# Find Initial Velocity from Angle and Horizontal Distance

## Homework Statement

"An athlete executing a long jump leaves the ground at a 30.0° angle and travels a horizontal distance 8.00m. What was the take-off speed?"

Let
##x=## horizontal distance
##v=## velocity
##a=## acceleration

Known:
##x=8 m##
##x_0=0 m##
##a_y=-9.8 m/s^2##
##v_{0x}=v_0cos(30°)##
##v_{0y}=v_0sin(30°)##

Solve for ##v_0##

## Homework Equations

The only acceleration present is gravitational acceleration, so constant acceleration formulas are valid here. I decided to work with the horizontal component, because I was given the horizontal distance.
##v_x^2=v_{0x}^2+2a_x(x-x_0)##
##x=x_0+v_{0x}t+1/2a_xt^2##
##x=x_0+1/2(v_{0x}+v_x)t##

## The Attempt at a Solution

I decided that since the athlete lands, and thus stops moving, at ##x=8,## the ##x## component of the final velocity would be ##v_x=0.## Given this and the values given above, I began plugging my values into the first relevant equation. But that led to ##v_0=0##!
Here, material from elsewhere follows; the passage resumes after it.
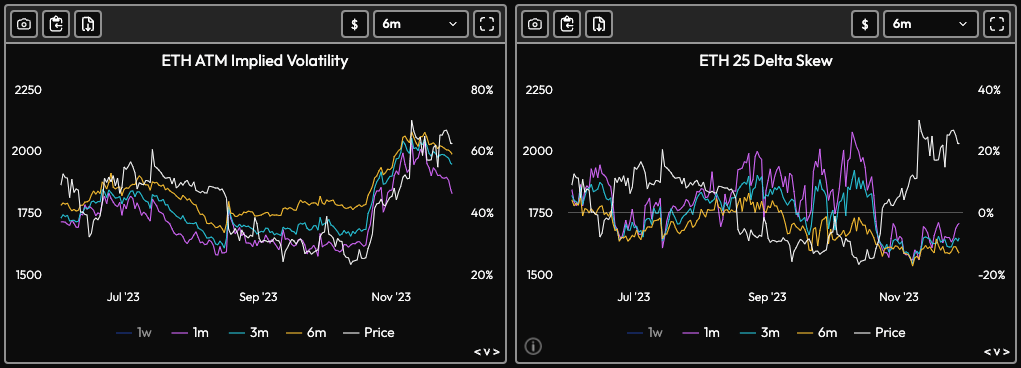Open the 6m timeframe dropdown on the Skew chart

click(931, 24)
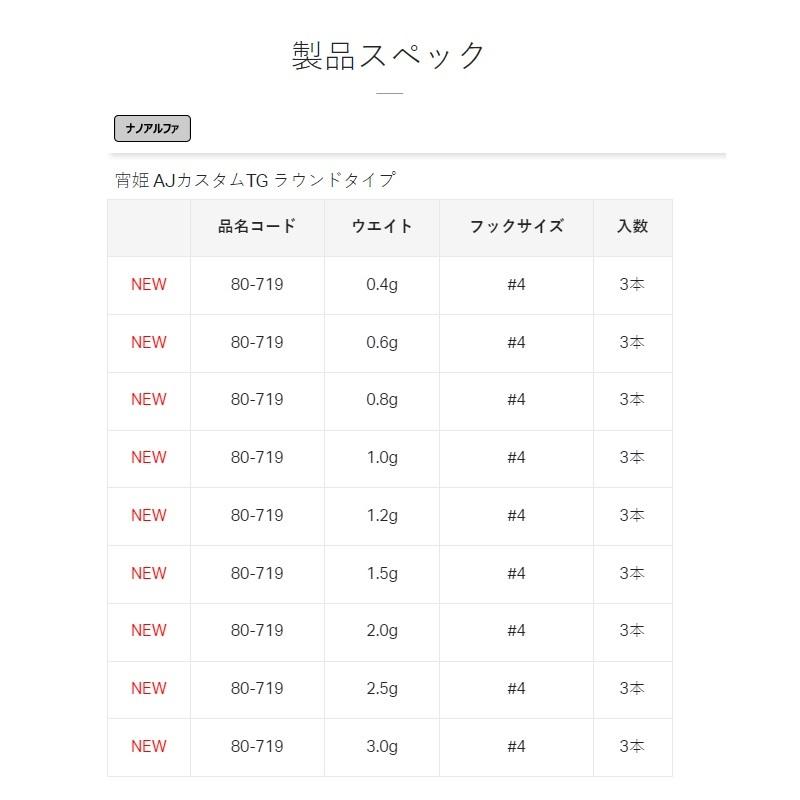The image size is (800, 800).
Task: Click the NEW label in the 3.0g row
Action: [x=149, y=746]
##v_x^2=v_{0x}^2+2a_x(x-x_0)##

##v_0x=v_0cos(30°).##

##0=(v_0cos(30°))^2,##

##v_0=0##

On my next attempt I went out on a bit of a limb and used the third relevant equation to derive time ##t,## which I knew would contain the unsolved variable ##v_0.## I got this and plugged this into the second relevant equation, which made the two ##v_{0x}## variables cancel out.

##x=x_0+v_0t+1/2a_xt^2##

##t=16/v_0##

##x=x_0+v_{0x}t+1/2a_xt^2##

##8=0+v_{0x}(16/v_{0x}),##

There's something I'm not taking into consideration (and I might be making this harder than it needs to be), but I don't know what. Any hints as to where I should be directing my thinking on this?